> **EXERCISE MATERIAL**
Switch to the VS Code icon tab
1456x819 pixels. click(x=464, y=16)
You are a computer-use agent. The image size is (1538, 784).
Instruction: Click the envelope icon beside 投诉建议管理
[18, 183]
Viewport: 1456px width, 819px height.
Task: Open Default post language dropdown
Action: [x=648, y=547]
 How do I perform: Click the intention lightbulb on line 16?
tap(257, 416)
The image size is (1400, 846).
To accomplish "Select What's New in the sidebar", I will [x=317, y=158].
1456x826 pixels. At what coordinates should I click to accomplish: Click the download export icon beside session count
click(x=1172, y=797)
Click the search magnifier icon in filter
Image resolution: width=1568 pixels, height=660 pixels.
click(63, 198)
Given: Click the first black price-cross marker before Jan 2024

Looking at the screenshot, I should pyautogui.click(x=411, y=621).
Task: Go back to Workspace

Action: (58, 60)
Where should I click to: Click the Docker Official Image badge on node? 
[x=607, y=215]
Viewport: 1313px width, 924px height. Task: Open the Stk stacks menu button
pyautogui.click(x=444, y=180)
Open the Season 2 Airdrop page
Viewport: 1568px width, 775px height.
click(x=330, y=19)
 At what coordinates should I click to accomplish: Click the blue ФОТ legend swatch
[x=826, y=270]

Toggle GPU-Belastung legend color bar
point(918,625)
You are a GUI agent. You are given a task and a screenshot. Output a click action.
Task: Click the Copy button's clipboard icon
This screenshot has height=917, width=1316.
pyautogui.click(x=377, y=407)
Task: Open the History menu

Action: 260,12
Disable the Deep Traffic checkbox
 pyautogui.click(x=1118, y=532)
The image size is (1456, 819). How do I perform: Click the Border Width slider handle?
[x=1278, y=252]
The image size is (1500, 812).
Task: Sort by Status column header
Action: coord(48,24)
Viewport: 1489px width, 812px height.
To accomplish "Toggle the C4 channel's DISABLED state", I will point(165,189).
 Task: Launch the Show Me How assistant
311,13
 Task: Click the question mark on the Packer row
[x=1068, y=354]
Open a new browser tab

> **TASK DETAILS**
What is needed is a verbatim copy of every line in the records above from the one containing "Instruction: Click the" down to the one containing "The image size is (1400, 846).", both included, and nothing more.

> **ANSWER TO THE PROBLEM**
Instruction: Click the envelope icon beside 投诉建议管理
[18, 183]
Viewport: 1456px width, 819px height.
Task: Open Default post language dropdown
Action: [x=648, y=547]
 How do I perform: Click the intention lightbulb on line 16?
tap(257, 416)
The image size is (1400, 846).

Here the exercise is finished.